China gets postal with pope

Letter to Asian Catholics suppressed by officials

Editorial Staff
July 12, 2007

Pope Benedict’s letter to Chinese Catholics, in which his Holiness called for greater religious freedom and increased dialogue, has vanished from China-based Catholic websites after a visit from state representatives, a Vatican-sponsored news agency recently reported. Meanwhile

Asia News reports that it has become impossible to access the Internet site of the Holy See, which is connected to the Vatican department dealing with foreign missions. Chinese priests and lay people who run Catholic portals in the country confirmed the blackout on the papal letter, some speculating conspiracy theories at the hands of Chinese government officials.

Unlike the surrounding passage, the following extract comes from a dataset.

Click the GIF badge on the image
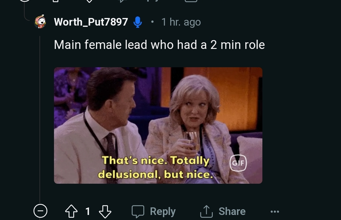 [x=238, y=163]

China’s Catholic community, said to number between 12 and 14 million, is sharply divided between those who swear an allegiance to the pope and those who uphold the ultimate authority of the Chinese state. In a 55-page letter to Catholic believers in Asia, Pope Benedict called on China to lift its restrictions on religious freedom that ‘suffocate’ the Church and divide Catholics. As well, the pope called for greater dialogue with the officially atheist state, making it clear he wished to restore diplomatic ties with Beijing, severed in 1951 following the Communist Revolution.

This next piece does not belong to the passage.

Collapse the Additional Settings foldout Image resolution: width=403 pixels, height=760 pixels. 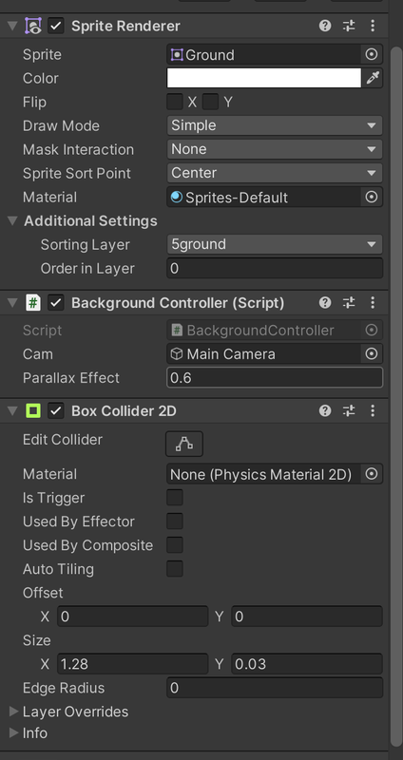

The Chinese government re--sponded promptly to the letter, asking the Vatican not to ‘create new obstacles’ that would damage future relations. The Asian press has since cited an anonymous Chinese priest who said the apparent ban ‘shows how true what the pope wrote about government influence in religious affairs is’. Nonetheless, the papal letter still reached the Chinese Catholic community, sent around by fax or delivered by hand. It was also downloaded from the Internet thanks to decoy websites that managed to elude government censorship.